A group of nine moderate House Democrats got a commitment to vote Monday on infrastructure, whether the larger package was finished or not. The deadline slipped to Thursday, but a leader of the moderates, Rep. Josh Gottheimer, D-N.J., said it wouldn’t slip again.
“We're going to have a big week. We're going to bring the infrastructure bill to the floor, which she talked about, and we're going to have the votes,” Gottheimer said. “And we're going to continue doing what we’ve been doing, which is working on” the $3.5 trillion package.
The Senate has already approved the infrastructure bill, so House approval would send it to Biden. The chairman of the House Transportation and Infrastructure Committee, Rep. Peter DeFazio, D-Ore., called it the largest investment in transit ever and the biggest investment in passenger railways since the creation of Amtrak, the most bridge investment since the creation of the interstate highway system and the largest investment in drinking water and wastewater in history.
“Americans are tired of potholes damaging their cars, failing bridges, decrepit transit, trains that derail, water mains that explode, sewer systems that back up into their basement and pollute our rivers,” DeFazio said.
Dozens of progressive Democrats have threatened to oppose the infrastructure bill – and potentially reject it – if it moves without the $3.5 trillion package.
Though Pelosi appeared positive Monday.
“Our members are so idealistic, strategic, and interested in getting results,” Pelosi said after a meeting with Democratic Caucus members Monday evening. “It was a beautiful meeting. I’m so proud of them.”
The head of the Progressive Caucus, Rep.
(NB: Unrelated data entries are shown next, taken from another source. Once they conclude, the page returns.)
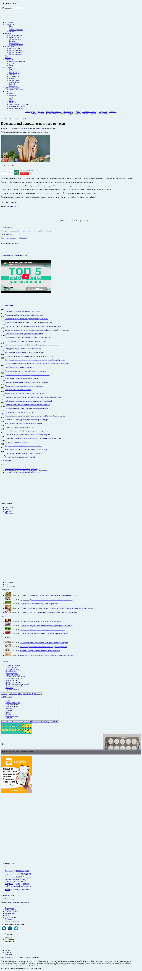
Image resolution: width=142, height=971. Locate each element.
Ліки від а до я (30, 112)
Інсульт (70, 114)
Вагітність (12, 41)
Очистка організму (16, 30)
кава (18, 883)
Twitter (7, 509)
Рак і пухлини (14, 71)
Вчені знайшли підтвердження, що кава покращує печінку (25, 341)
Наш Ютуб (9, 507)
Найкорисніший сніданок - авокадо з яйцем (20, 412)
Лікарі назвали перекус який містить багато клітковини (24, 453)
Pramila Jayapal, D-Wash., said after the meeting she wants to see where negotiations on the $3.5 trillion package stand before the vote on infrastructure.
Key senators have urged less spending and taxation. Sens. Joe Manchin, D-W.Va., and Kyrsten Sinema, D-Ariz., who each said the $3.5 trillion price tag is too high, are expected to meet with Biden again Tuesday at the
But progressives say they should spell out what should be cut from the proposal such as providing universal prekindergarten and community college, paid family and medical leave, and an expansion of Medicare.
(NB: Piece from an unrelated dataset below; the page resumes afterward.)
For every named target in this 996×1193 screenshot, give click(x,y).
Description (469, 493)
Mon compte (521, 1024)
“Let's get through the step of getting the actual legislative text, the agreement from the Senate,” Jayapal said. “Then we can talk about everything else. But some of it depends on what that conversation is like. What is the commitment, other than a vote that’s not going to be held up?”
Another progressive Democrat, Rep. Ilhan Omar of Minnesota, said she is optimistic that enough work on the larger package will have been completed so that she can support the infrastructure bill on Thursday. She hopes that meetings continuing Tuesday will lead to greater agreement on what can pass both the House and Senate.
“I think all of that is gamed out we will be in a better position to make a decision how we move forward,” Omar said.